The Basel III Capital Rules also provide for a number of deductions from and adjustments to CET1 that were phased-in over a four-year period through January 1, 2019 (beginning at 40% on January 1, 2015 and an additional 20% per year thereafter). In November of 2017, the Federal Reserve issued a final rule that retains certain existing transition provisions related to deductions from and adjustments to CET1. Examples of these include the requirement that mortgage servicing rights, deferred tax assets depending on future taxable income, and significant investments in non-consolidated financial entities be deducted from CET1 to the extent that any one such category exceeds 10% of CET1 or all such categories in the aggregate exceed 15% of CET1. Under the Basel III Capital Rules, the effects of certain accumulated other comprehensive items are included for purposes of determining regulatory capital ratios; however, the Company and the Bank made a one-time permanent election to exclude these items.
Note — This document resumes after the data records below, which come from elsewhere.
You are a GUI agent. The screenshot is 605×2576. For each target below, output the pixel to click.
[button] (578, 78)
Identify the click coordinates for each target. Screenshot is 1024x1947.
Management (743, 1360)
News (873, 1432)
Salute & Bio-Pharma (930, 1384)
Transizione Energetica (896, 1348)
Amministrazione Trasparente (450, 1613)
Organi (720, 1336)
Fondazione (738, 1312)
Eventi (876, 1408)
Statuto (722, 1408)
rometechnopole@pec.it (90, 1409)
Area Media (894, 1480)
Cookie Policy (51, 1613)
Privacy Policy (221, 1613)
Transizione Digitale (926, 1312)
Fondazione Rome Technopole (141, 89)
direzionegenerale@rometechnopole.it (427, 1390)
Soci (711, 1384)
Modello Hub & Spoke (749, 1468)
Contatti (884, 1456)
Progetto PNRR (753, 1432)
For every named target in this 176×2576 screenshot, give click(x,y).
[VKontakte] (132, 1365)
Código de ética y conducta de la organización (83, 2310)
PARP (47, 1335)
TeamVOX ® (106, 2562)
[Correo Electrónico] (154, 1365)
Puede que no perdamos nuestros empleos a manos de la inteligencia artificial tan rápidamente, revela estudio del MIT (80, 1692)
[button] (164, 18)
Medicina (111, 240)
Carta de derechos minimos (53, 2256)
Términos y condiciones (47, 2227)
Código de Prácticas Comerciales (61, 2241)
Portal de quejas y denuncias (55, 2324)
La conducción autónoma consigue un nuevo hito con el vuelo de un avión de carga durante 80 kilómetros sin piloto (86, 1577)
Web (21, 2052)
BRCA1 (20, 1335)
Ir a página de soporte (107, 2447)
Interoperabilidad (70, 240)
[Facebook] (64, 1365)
The Company and the Bank believe they would meet all capital adequacy requirements under the Basel III Capital Rules on a fully phased-in basis as if such requirements were currently in effect as of December 31, 2018 and 2017.
In September of 2017, the federal bank regulators proposed to revise and simplify the capital treatment for certain deferred tax assets, mortgage servicing assets, investments in non-consolidated financial entities and minority interests for banking organizations, such as the Company and the Bank, that are not subject to the advanced approaches framework. In November of 2017, the federal banking regulators revised the Basel III Rules to extend the current transitional treatment of these items for non-advanced approaches banking organizations until the September 2017 proposal is finalized. The September 2017 proposal would also change the capital treatment of certain commercial real estate loans under the standardized approach, which the Company and the Bank use to calculate their capital ratios.
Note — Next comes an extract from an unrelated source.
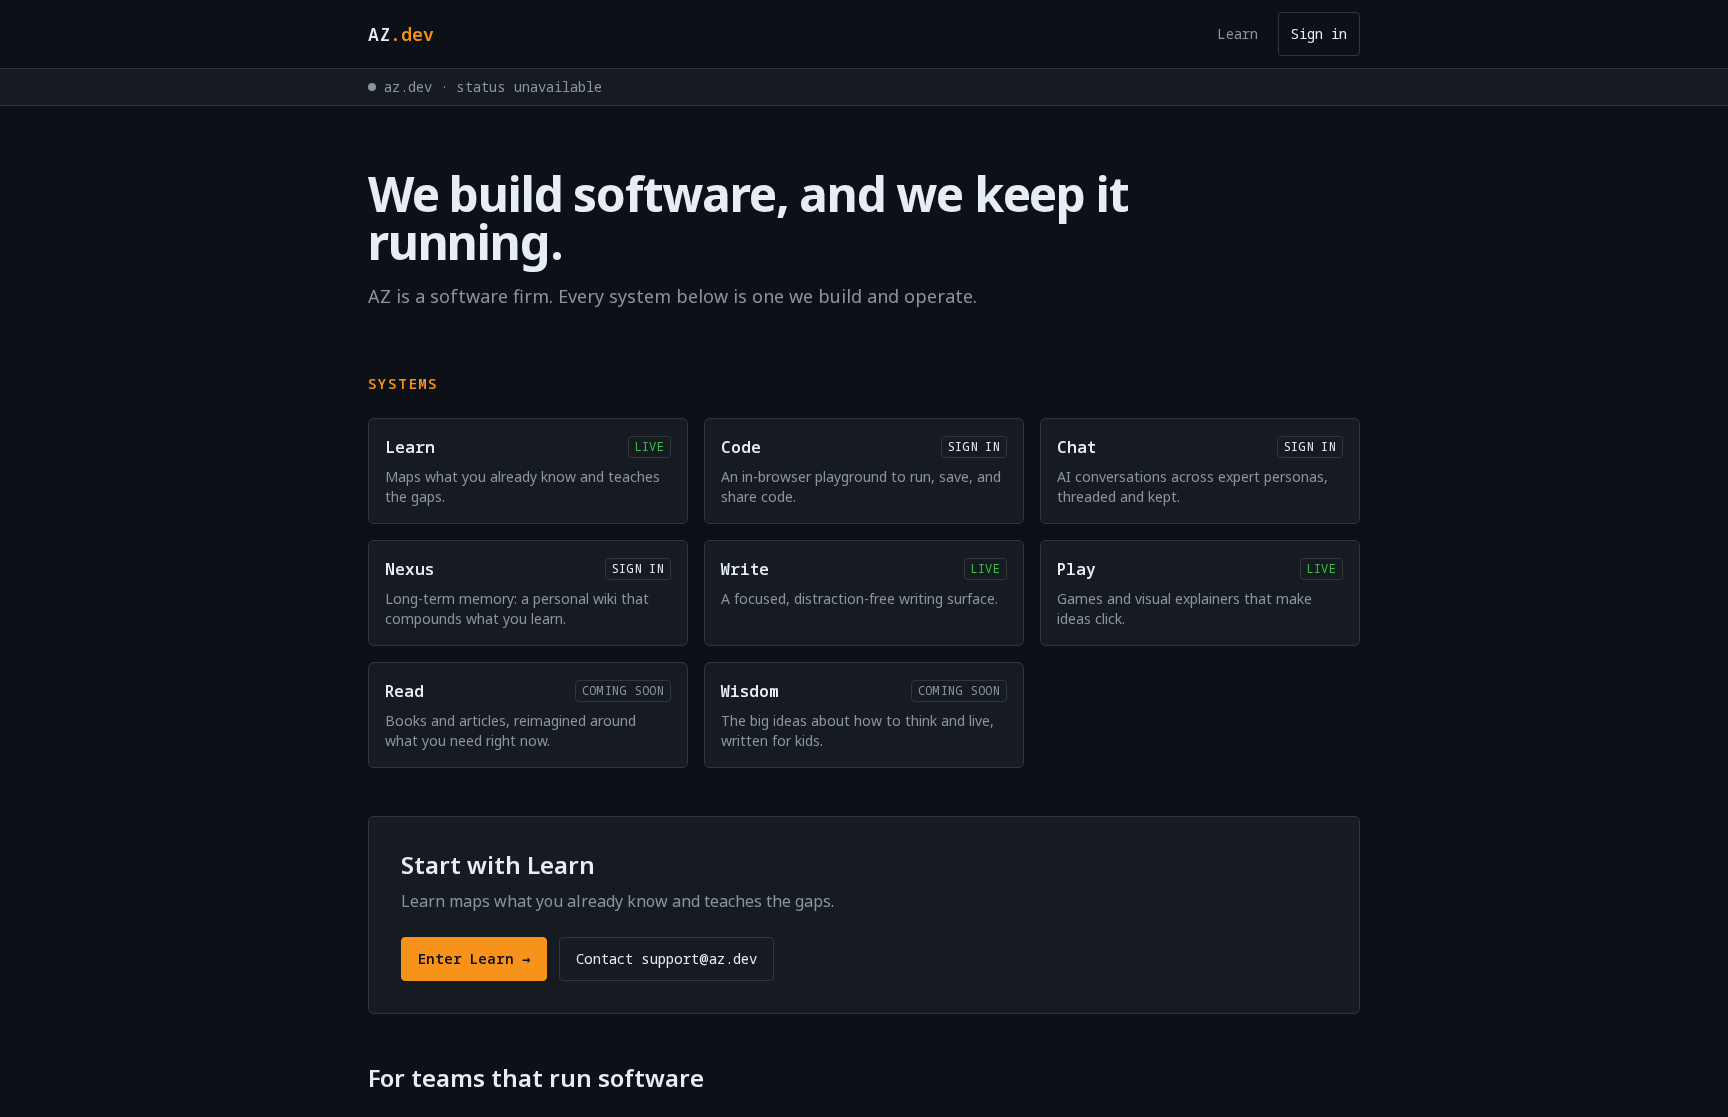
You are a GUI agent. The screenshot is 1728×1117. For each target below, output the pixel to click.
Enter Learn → (474, 958)
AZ (401, 34)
In December of 2017, the Basel Committee published standards that it described as the finalization of the Basel III post-crisis regulatory reforms (the standards are commonly referred to as "Basel IV"). Among other things, these standards revise the Basel Committee's standardized approach for credit risk (including the recalibration of risk weights and introducing new capital requirements for certain "unconditionally cancellable commitments," such as unused credit card lines of credit) and provide a new standardized approach for operational risk capital. Under the Basel framework, these standards will generally be effective on January 1, 2022, with an aggregate output floor phasing in through January 1, 2027. Under the current U.S. capital rules, operational risk capital requirements and a capital floor apply only to advanced approaches banking organizations, and not to the Company or the Bank. The impact of Basel IV on the Company and the Bank will depend on the manner in which it is implemented by the federal bank regulators.